For some reason, “Old 45’s” is the perfect mix of uptempo, but not-too-obnoxious for my mood. It actually made me (dare I say) cheer up a bit.

While Chromeo is compared to Daft Punk, according to an article published on Consequence of Sound, they want their most recent release, White Women, to embody the same defining traits as Red Hot Chili Peppers iconic 1991 release, Blood Sugar Sex Magic.

“All the elements—they just had an extra sheen, to where you could start listening to the Red Hot Chili Peppers with Blood Sugar, and you had everything in there already,” he says. “I wanted White Women to be that for us, in that it’s like the sum of everything we’ve done. It’s our most accomplished work, but from there, you just get a new shot at another 10 years.”

While I’m not normally a fan of electronic/dance pop music, Chromeo is able to add that element of funk that makes their music more palatable for me.

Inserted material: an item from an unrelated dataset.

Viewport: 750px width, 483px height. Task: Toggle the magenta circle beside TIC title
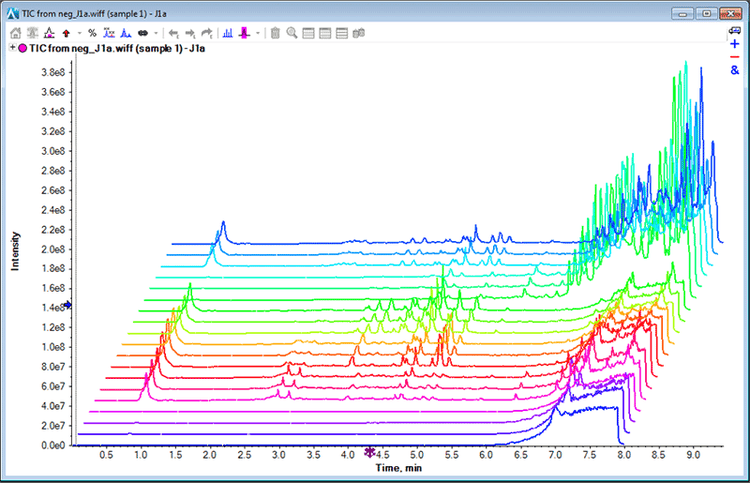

They include artists like Solange and Ezra Koenig (of Vampire Weekend) and strive to make their music “fun.”

Usually I hate the word “fun.” “I’m a fun girl.” “I’m just looking to have fun.” It trivializes the word and I tend to associate it with shallow people and lifestyles. But truly, Chromeo is just that: fun.

Their music is approachable, listenable, and goes down smoothly, like a deliciously well-mixed drink. They cite not only the Chili Peppers, but Hall & Oates, and The White Stripes as influences.

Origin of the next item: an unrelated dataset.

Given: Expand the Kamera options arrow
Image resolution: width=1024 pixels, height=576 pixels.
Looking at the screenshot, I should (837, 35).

Chromeo retro soul with funk and modern dance and it just seems to make sense. They’re also unapologetic and very purposeful with their image. Read the following excerpt from the Electronic Beats interview with them, and you’ll see what I mean.

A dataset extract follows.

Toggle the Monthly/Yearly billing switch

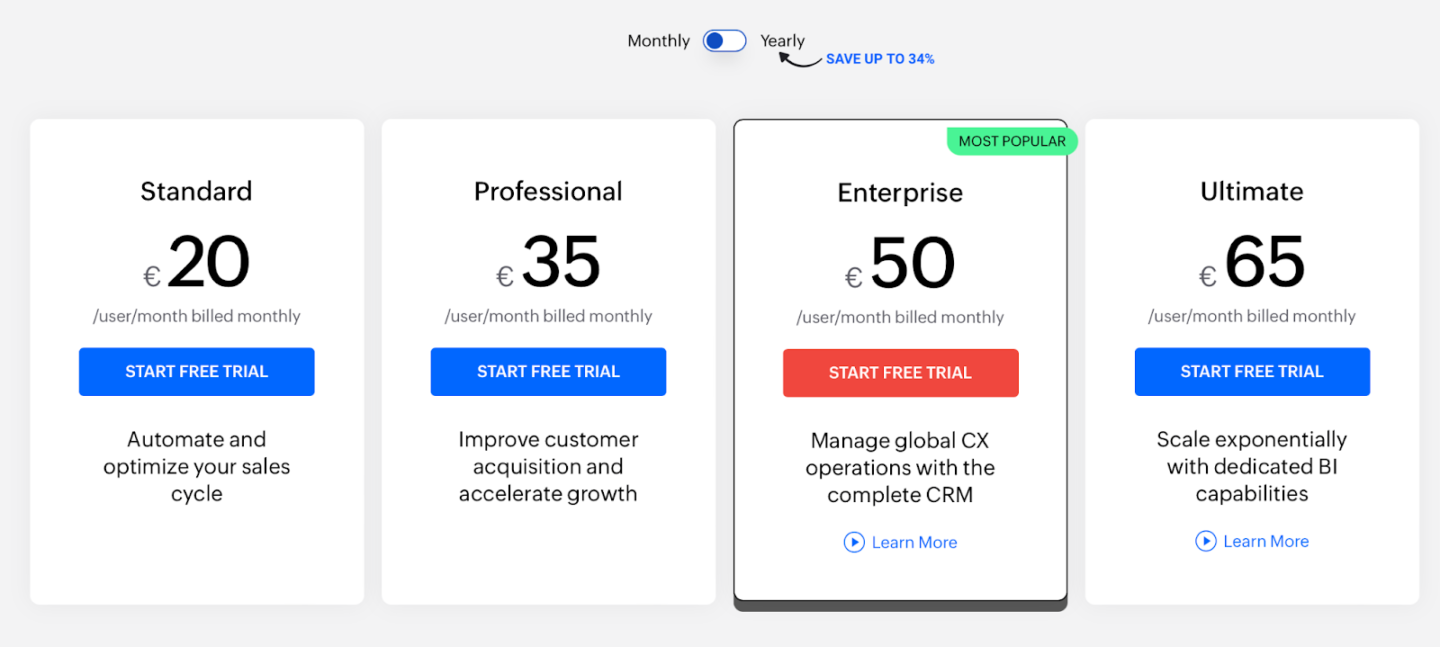click(723, 40)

The album has a few nods to lofty ideas as well. The title, White Women, is a reference to Helmutt Newton’s seminal 1976 photobook. Why?

DM: Newton’s photos have always been an important visual influence because he’s another artist, like us, who mixes highbrow and lowbrow. The image of a woman’s legs we use is actually a tribute to him. We also related to the fact that a lot of what he did wasn’t considered art until after he died. And we loved the idea of using that title because it’s so bold, it could have even been the name of a Van Halen record. On a symbolic level it provides a ‘metatext’ for the record too; on the cover we’re having a three-way wedding…

PG: Yeah, it’s like we’re an Arab-Jewish duo making black music on a record called White Women, and it kind symbolizes the fact we’ve been in the band for such a long time too; it mixes things up.

Overall, I can see Chromeo being the kind of band that I listen to on a summer roadtrip, or while on vacation, relaxing and forgetting my worries. After all, their music helped me escape my “system overload” during this hectic week.